SUID, SGID, Sticky Bit

suid,sgid on files

When users execute executables with those bits, the effective suid/sgid of the process is the owner of file (This is why regular useres can edit /etc/shadow with /bin/passwd)

sgid on directory

All files will get the same group as directory, and all subdirectories will inherit the sgid bit.

sticky bit

In sticky directories only owners of a file/directory and root can delete it (as in /tmp)

see also: http://www.bashguru.com/2010/03/unixlinux-advanced-file-permissions.html

umask

The umask determines which file permissions are set for files and directories when they are created. Note, that the umask definition is negative, i.e. will be subtracted from the default permission (e.g. 666 for files). A typical umask is 022: 666 - 022 = 644, which means the owner can read and write to a file, group and other can only read.
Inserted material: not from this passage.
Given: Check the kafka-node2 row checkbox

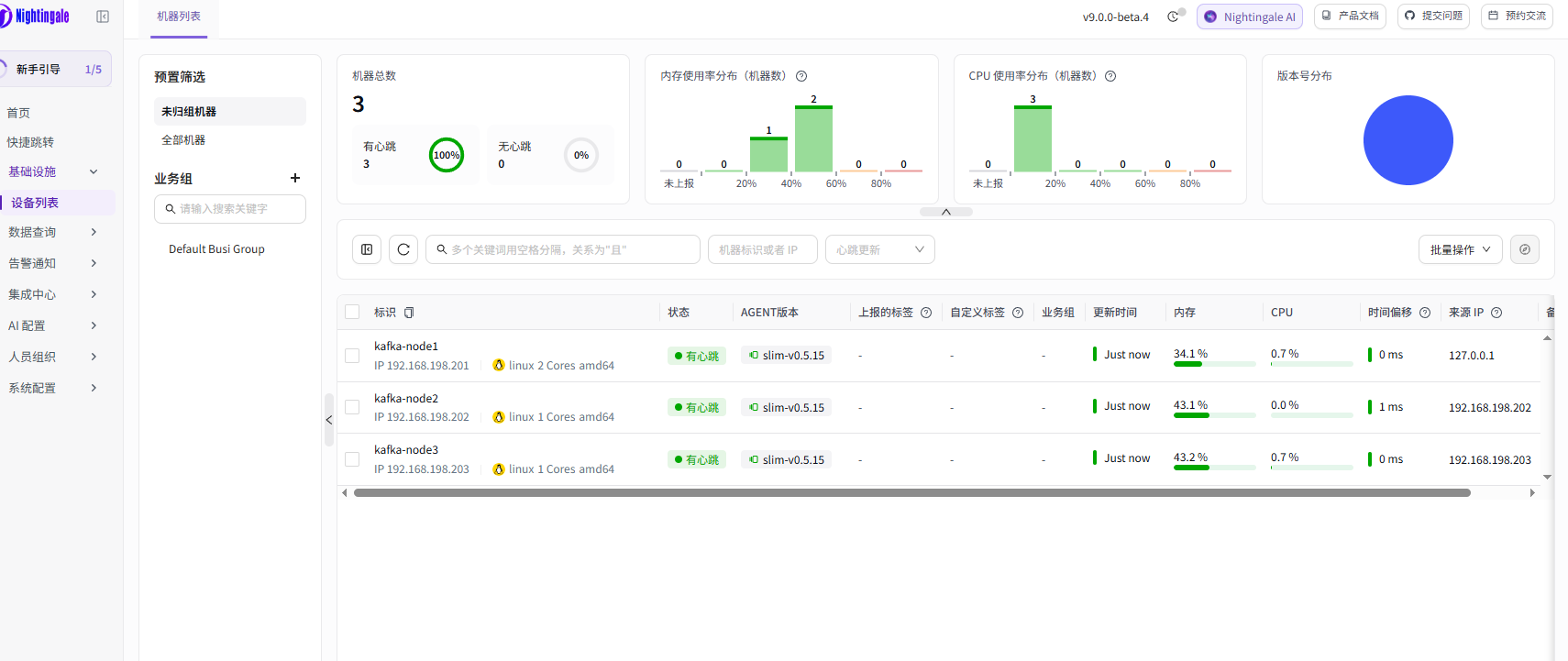Looking at the screenshot, I should pyautogui.click(x=352, y=407).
umask is a bash built-in to set & view the current umask of a user. Typically it is invoked in /etc/profile (or a file referenced from there).

umask              # print currently active umask (octal)
umask -S           # print currently active umask (symbolic output)
umask 0xxx         # set a umask (octal)

Two important tools can be used for searching files in Linux: find and locate. The big difference between those two: find searches the system 'live', locate uses a database that is typically updated only once a day.

find

In the simplest invocation find just prints all files in the current directory and all its subdirectories (similar to tree).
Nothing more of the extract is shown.